On 2011-06-30, at 18:35, Faré <fahree@...> wrote:
>> Most other runtimes instrument writes instead. As a few papers from 90's note, as execution speeds grow, and interrupts become more expensive, the situations in which it is beneficial to mprotect instead of instrumenting become more and more rare. Another potentially significant downside is that increasing the protection granularity makes GC more expensive. Generally speaking, mprotect tricks also make SBCL behave less like the C programs modern OSes are optimised for, so we don't benefit (as well) from, e.g., transparent merging of 4k pages into 2M huge pages.
> Speaking of granularity — how do we determine the correct granularity
> for such a "card marking" scheme? [...] If marking based on a range of bytes, can we
> make that a compile-time option so we could benchmark our applications
> based on several settings and find the best setting?
Currently, I'm assuming byte ranges, and it's a build-time option, much like current gencgc.
> Presumably, when you write, you know the type of the object you're
> modifying, and can do the proper thing to have object granularity, if
> that helps (might not if you have large objects, e.g. non-specialized
I'm not sure I follow. We do have access to the destination object's type, more or less precisely. How would you use that to have object granularity, when the object is smaller than the card size? I guess it would be possible to try and use one bit from the header of non-cons objects, but that would double the number of writes.

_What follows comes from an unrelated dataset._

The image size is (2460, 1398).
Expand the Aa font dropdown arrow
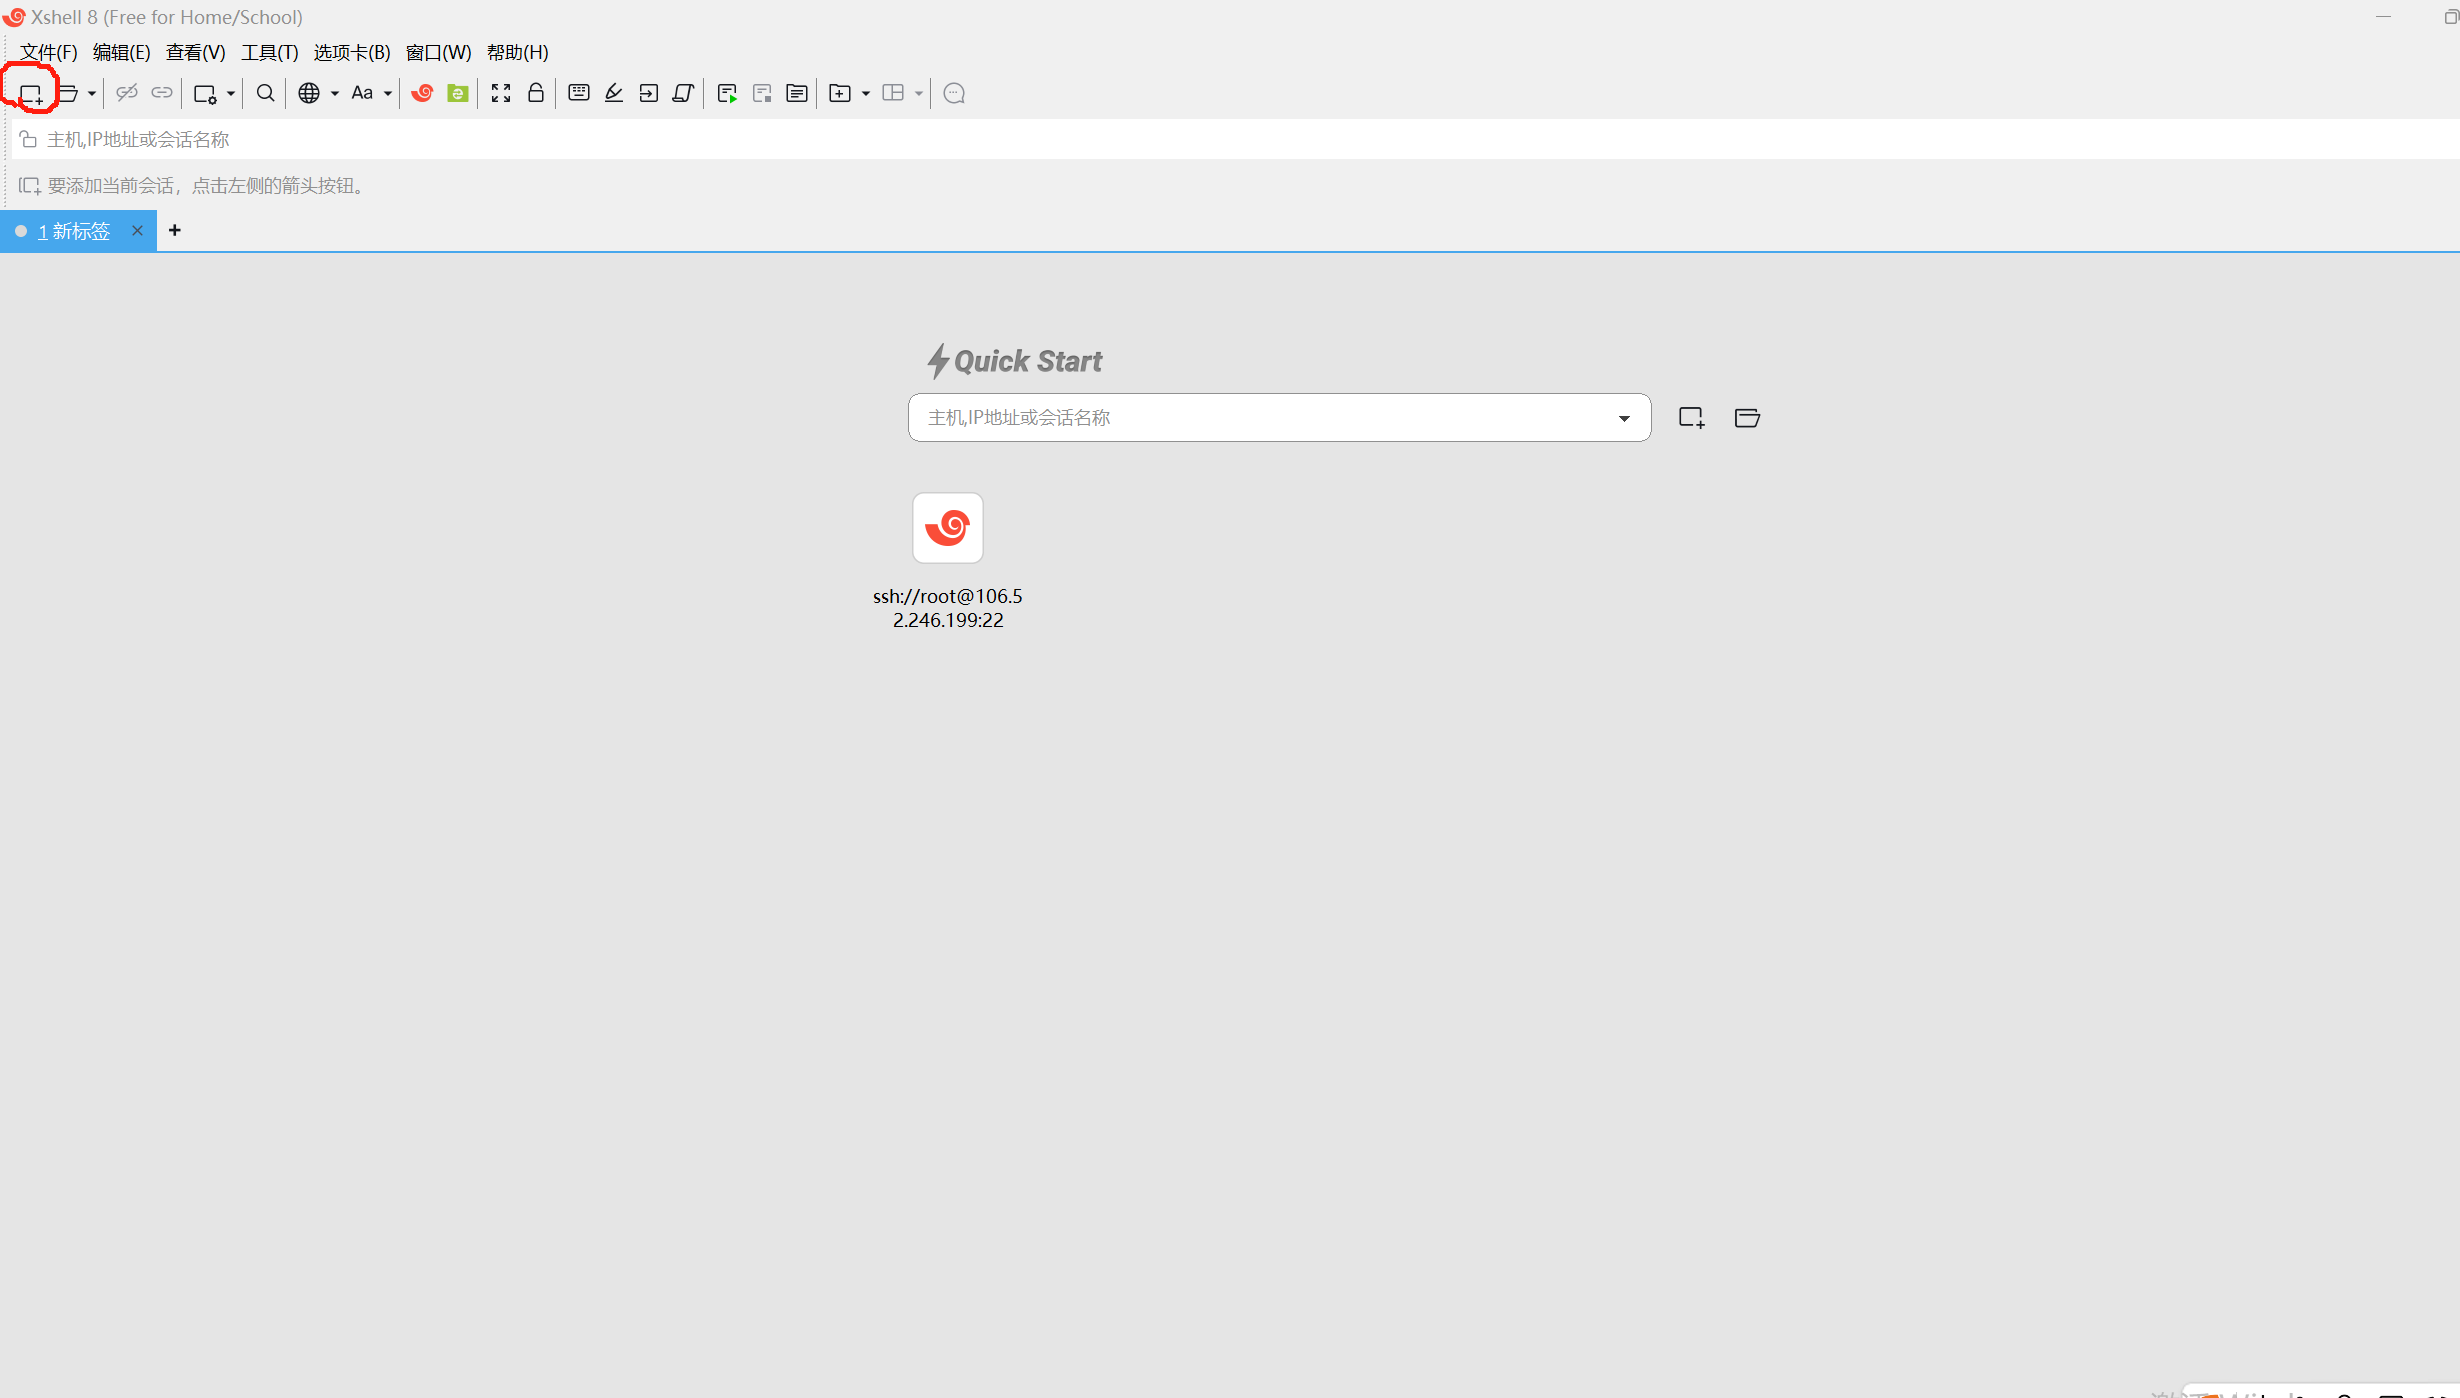pos(388,94)
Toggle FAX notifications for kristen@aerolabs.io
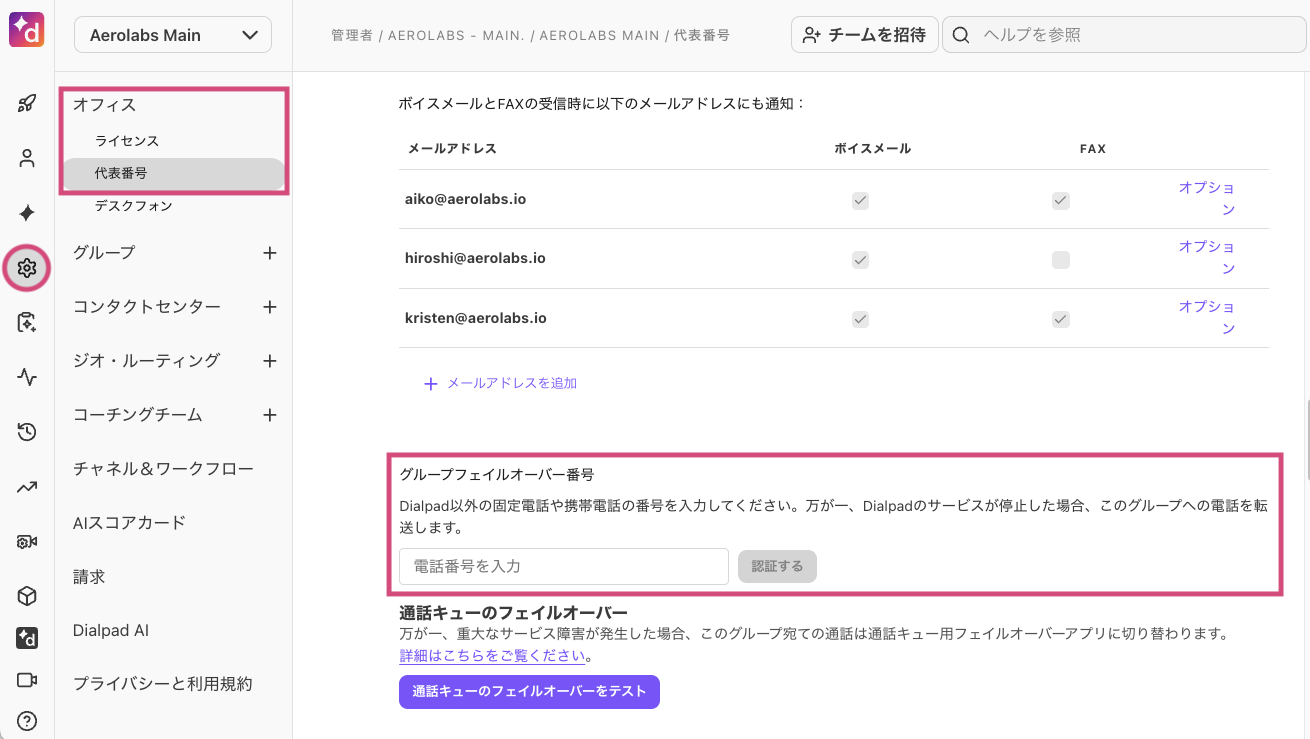The width and height of the screenshot is (1310, 739). pyautogui.click(x=1060, y=319)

> Something else that might or might not help would be reading
> the flag and only setting it if it was clear, as the saving in writes
> may (or may not) save more than the test costs.
I'll test that, but the main attraction of card marking is its simplicity, which makes it less likely for such tricks to pay off.
> Finally, aren't there
> bit-diddling instructions such as BTS and BTR that you could use on
> x86(64)? Are they slower than a MOV byte? Did you time them?

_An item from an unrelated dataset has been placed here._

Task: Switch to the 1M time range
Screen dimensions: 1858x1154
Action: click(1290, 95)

There are. In additional to potential slowdowns (I'll have to try and measure that as well) I see two issues with trying to work at the bit level:
1. Threads, as byte writes are respectively atomic, but not BTS, BTR. That can be solved by thread-local cards, which might or might not be needed with byte maps anyway (cacheline ping-ponging).
2. Computing the bit offset (in addition to the word's address) is, relative to the current sequence, mildly expensive. However, it may be possible to use the extra bits for some other kind of information that's more easily computed at compile time. Lowtag info isn't that useful, since nearly every (mutable) thing is an other pointer. A rough idea of the offset of the mutated slot in the object, maybe.